→ **Exercise goal**
I would like every record below transcribed exactly as it is.

[Opening Exercise data section]

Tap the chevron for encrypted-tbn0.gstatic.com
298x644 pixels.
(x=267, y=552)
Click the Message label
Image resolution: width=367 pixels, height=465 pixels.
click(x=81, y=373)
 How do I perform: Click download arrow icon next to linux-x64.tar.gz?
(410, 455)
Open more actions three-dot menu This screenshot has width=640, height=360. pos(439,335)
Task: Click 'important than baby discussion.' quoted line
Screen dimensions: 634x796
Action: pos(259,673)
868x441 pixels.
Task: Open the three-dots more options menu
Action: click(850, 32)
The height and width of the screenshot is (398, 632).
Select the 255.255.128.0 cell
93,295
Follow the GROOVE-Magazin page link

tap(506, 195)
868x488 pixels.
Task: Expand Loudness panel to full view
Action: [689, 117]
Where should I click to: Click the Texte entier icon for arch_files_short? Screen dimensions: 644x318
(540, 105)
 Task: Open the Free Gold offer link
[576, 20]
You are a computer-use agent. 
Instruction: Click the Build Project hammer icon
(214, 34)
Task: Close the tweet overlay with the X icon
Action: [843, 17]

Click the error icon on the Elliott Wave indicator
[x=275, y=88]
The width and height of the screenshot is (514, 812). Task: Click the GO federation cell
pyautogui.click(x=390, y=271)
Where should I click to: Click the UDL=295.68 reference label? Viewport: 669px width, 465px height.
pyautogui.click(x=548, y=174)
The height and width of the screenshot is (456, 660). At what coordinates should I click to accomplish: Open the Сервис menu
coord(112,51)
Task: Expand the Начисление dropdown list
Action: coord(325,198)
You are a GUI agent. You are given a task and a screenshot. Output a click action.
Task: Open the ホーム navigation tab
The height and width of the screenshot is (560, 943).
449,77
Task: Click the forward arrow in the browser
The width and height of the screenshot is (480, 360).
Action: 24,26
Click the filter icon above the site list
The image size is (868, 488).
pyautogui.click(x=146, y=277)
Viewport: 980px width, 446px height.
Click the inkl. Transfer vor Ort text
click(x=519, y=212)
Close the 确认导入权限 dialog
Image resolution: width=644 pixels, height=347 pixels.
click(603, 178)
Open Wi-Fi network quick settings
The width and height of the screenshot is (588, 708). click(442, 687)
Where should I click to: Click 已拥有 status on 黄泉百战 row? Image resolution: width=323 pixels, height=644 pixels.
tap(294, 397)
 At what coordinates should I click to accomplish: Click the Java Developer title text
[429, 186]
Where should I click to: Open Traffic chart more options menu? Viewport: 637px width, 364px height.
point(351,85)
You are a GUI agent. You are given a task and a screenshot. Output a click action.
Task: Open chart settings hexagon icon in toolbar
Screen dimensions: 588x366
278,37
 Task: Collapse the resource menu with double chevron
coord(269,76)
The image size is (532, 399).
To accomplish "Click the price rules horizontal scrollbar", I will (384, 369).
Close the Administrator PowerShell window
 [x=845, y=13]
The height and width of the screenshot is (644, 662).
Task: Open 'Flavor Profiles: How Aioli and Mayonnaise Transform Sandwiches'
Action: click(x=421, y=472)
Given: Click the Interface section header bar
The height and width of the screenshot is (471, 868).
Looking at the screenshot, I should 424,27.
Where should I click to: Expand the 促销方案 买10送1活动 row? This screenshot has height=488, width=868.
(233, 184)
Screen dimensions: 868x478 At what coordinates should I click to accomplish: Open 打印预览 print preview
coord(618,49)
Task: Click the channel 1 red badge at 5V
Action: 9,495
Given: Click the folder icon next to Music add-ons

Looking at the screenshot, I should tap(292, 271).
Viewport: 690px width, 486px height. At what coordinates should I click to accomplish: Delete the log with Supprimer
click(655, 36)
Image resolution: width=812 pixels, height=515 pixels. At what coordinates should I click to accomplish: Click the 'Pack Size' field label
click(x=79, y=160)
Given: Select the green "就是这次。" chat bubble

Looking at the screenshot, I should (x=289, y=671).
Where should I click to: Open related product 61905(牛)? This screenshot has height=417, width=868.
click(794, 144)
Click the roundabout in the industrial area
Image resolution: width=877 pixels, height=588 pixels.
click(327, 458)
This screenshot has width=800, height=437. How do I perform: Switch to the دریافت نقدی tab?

[Closing Exercise data section]

→ **Exercise solution**
Tap the chevron for encrypted-tbn0.gstatic.com
298x644 pixels.
(x=267, y=552)
Click the Message label
Image resolution: width=367 pixels, height=465 pixels.
click(x=81, y=373)
 How do I perform: Click download arrow icon next to linux-x64.tar.gz?
(410, 455)
Open more actions three-dot menu This screenshot has width=640, height=360. pos(439,335)
Task: Click 'important than baby discussion.' quoted line
Screen dimensions: 634x796
Action: pos(259,673)
868x441 pixels.
Task: Open the three-dots more options menu
Action: click(850, 32)
The height and width of the screenshot is (398, 632).
Select the 255.255.128.0 cell
93,295
Follow the GROOVE-Magazin page link

tap(506, 195)
868x488 pixels.
Task: Expand Loudness panel to full view
Action: [689, 117]
Where should I click to: Click the Texte entier icon for arch_files_short? Screen dimensions: 644x318
(540, 105)
 Task: Open the Free Gold offer link
[576, 20]
You are a computer-use agent. 
Instruction: Click the Build Project hammer icon
(214, 34)
Task: Close the tweet overlay with the X icon
Action: [843, 17]

Click the error icon on the Elliott Wave indicator
[x=275, y=88]
The width and height of the screenshot is (514, 812). Task: Click the GO federation cell
pyautogui.click(x=390, y=271)
Where should I click to: Click the UDL=295.68 reference label? Viewport: 669px width, 465px height.
pyautogui.click(x=548, y=174)
The height and width of the screenshot is (456, 660). At what coordinates should I click to accomplish: Open the Сервис menu
coord(112,51)
Task: Expand the Начисление dropdown list
Action: coord(325,198)
You are a GUI agent. You are given a task and a screenshot. Output a click action.
Task: Open the ホーム navigation tab
The height and width of the screenshot is (560, 943).
449,77
Task: Click the forward arrow in the browser
The width and height of the screenshot is (480, 360).
Action: 24,26
Click the filter icon above the site list
The image size is (868, 488).
pyautogui.click(x=146, y=277)
Viewport: 980px width, 446px height.
Click the inkl. Transfer vor Ort text
click(x=519, y=212)
Close the 确认导入权限 dialog
Image resolution: width=644 pixels, height=347 pixels.
click(603, 178)
Open Wi-Fi network quick settings
The width and height of the screenshot is (588, 708). click(442, 687)
Where should I click to: Click 已拥有 status on 黄泉百战 row? Image resolution: width=323 pixels, height=644 pixels.
tap(294, 397)
 At what coordinates should I click to accomplish: Click the Java Developer title text
[429, 186]
Where should I click to: Open Traffic chart more options menu? Viewport: 637px width, 364px height.
point(351,85)
You are a GUI agent. You are given a task and a screenshot. Output a click action.
Task: Open chart settings hexagon icon in toolbar
Screen dimensions: 588x366
278,37
 Task: Collapse the resource menu with double chevron
coord(269,76)
The image size is (532, 399).
To accomplish "Click the price rules horizontal scrollbar", I will (384, 369).
Close the Administrator PowerShell window
 [x=845, y=13]
The height and width of the screenshot is (644, 662).
Task: Open 'Flavor Profiles: How Aioli and Mayonnaise Transform Sandwiches'
Action: click(x=421, y=472)
Given: Click the Interface section header bar
The height and width of the screenshot is (471, 868).
Looking at the screenshot, I should 424,27.
Where should I click to: Expand the 促销方案 买10送1活动 row? This screenshot has height=488, width=868.
(233, 184)
Screen dimensions: 868x478 At what coordinates should I click to accomplish: Open 打印预览 print preview
coord(618,49)
Task: Click the channel 1 red badge at 5V
Action: 9,495
Given: Click the folder icon next to Music add-ons

Looking at the screenshot, I should tap(292, 271).
Viewport: 690px width, 486px height. At what coordinates should I click to accomplish: Delete the log with Supprimer
click(655, 36)
Image resolution: width=812 pixels, height=515 pixels. At what coordinates should I click to accomplish: Click the 'Pack Size' field label
click(x=79, y=160)
Given: Select the green "就是这次。" chat bubble

Looking at the screenshot, I should (x=289, y=671).
Where should I click to: Open related product 61905(牛)? This screenshot has height=417, width=868.
click(794, 144)
Click the roundabout in the industrial area
Image resolution: width=877 pixels, height=588 pixels.
click(327, 458)
This screenshot has width=800, height=437. How do I perform: Switch to the دریافت نقدی tab?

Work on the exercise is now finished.